- The online summer camp Dinner Club, taught by chef Pascal Simon, is challenging young students to learn how to cook while being in a virtual environment, NPR reports. Simon previously ran the program in person, mostly focused on baked goods, but shifted after the pandemic hit to virtual classes and the more practical task of preparing dinner for the family.
- Students are charged with all aspects of making dinner, from shopping for ingredients to food prep, cooking and even doing dishes. They cook every night for a week, with recipes changing daily.
- The students respond to the rigor of cooking a full meal every night, even if they’re tired, Simon said, because it’s a chance to push themselves and discover what they’re capable of doing.
Simon’s shifting of her summer learning course from a focus on cupcakes and baked goods to full dinner prep demonstrates that virtual approaches to learning can be ambitious.
After schools closed due to coronavirus in the spring and forced a rapid immersion into online learning, many scaled back classroom expectations to ease students and teachers alike into a new model. However, as NPR notes in its reporting, challenging students may be one of the best ways to engage them and potentially improve the educational takeaways from classroom lessons.
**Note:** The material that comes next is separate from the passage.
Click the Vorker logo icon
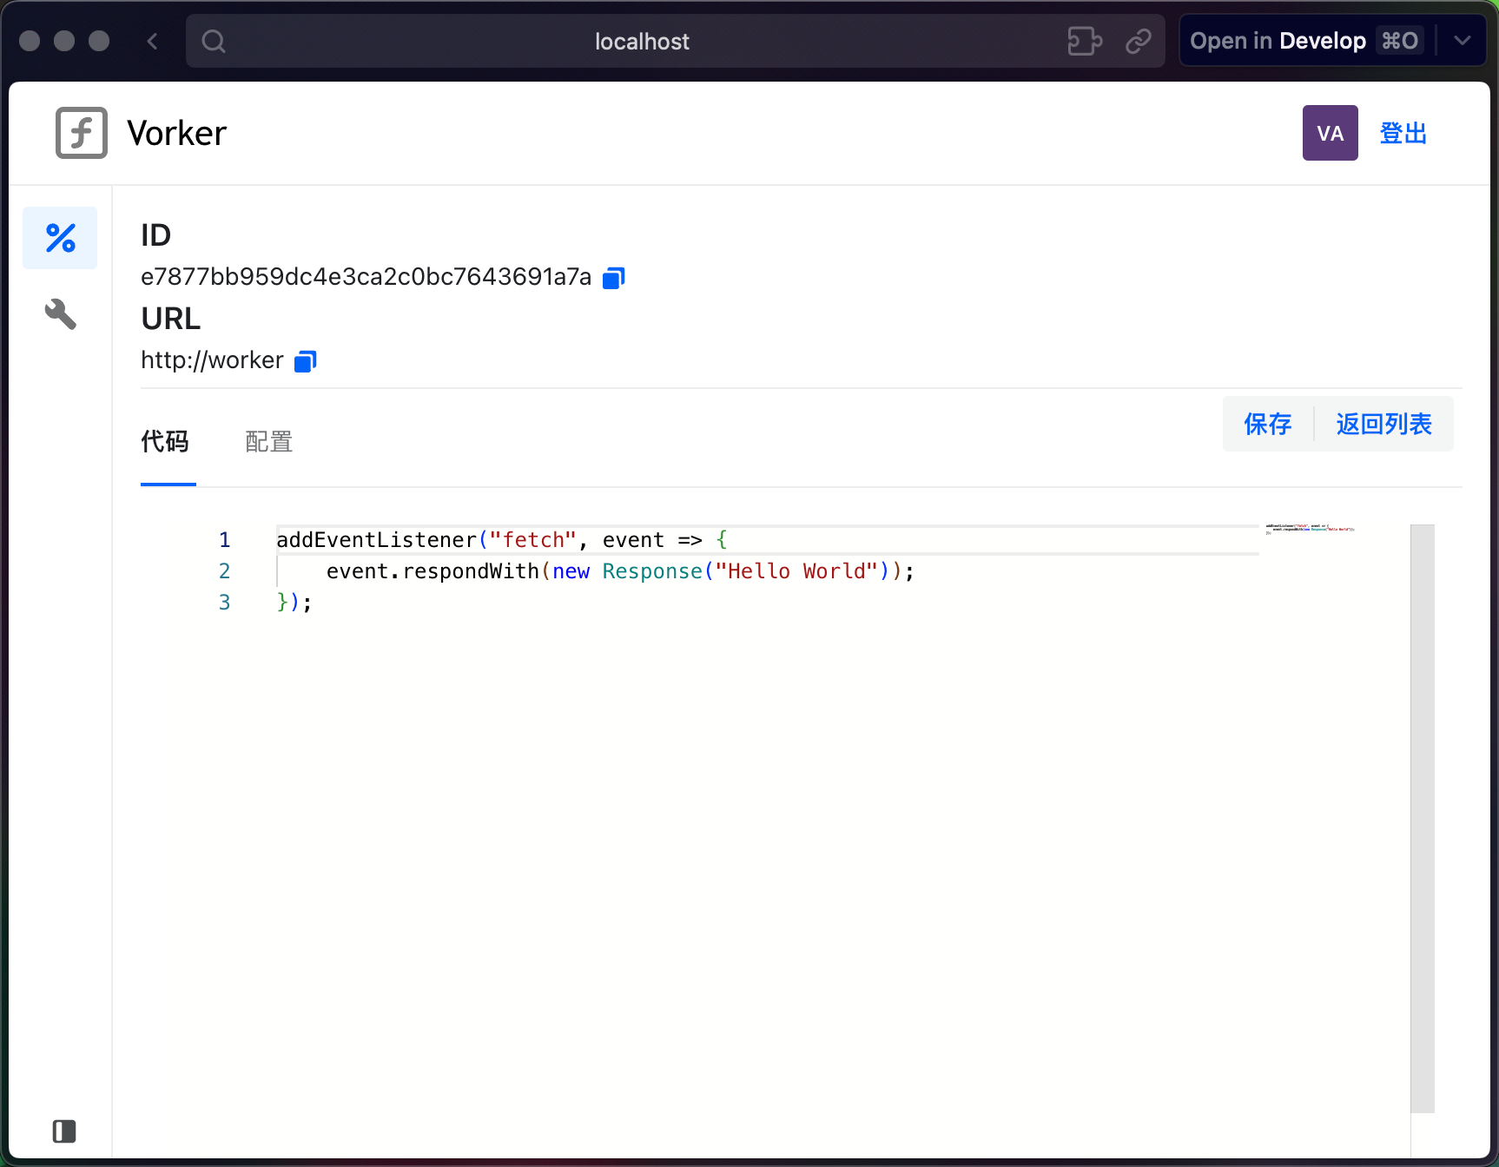 (82, 133)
Hands-on activities such as cooking, for example, can be clearly transitioned to an at-home, remote-learning environment. And while these options may look daunting, with some planning they can be set up for the coming school year.
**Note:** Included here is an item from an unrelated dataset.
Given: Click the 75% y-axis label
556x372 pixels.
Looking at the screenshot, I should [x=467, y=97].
Acera, a K-9 private school in Winchester, Massachusetts, has a few resources on its website highlighting hands-on online learning projects that aren’t typical for a digital learning space. One includes showing students how to build a pulley system or how to reassemble a computer keyboard.
Virtual theater performances aren’t off the table, either. The cast of the “Hamilton” Broadway show pulled off an online performance in April 2020. Meanwhile, the Educational Theater Association is encouraging high school drama programs to look into technology like virtual green screens that could place all students in the same place — or software to create other special effects — for the coming school year.
There are steps to help make online learning as successful as possible. A June policy brief from Unicef, for example, suggests educators create understandable learning goals. It also recommends “articulating clear, relevant and realistic continuity of learning objectives, even if they are simplified and scaled back,” to help achieve goals.
Finally, to avoid losing students who may be falling behind in a remote learning space, Unicef suggests teachers set aside time for continuous monitoring of their work. That could be done through mobile phone surveys or tracking learning platform usage, the organization writes. Doing so may help educators discover and address learning issues as they arise.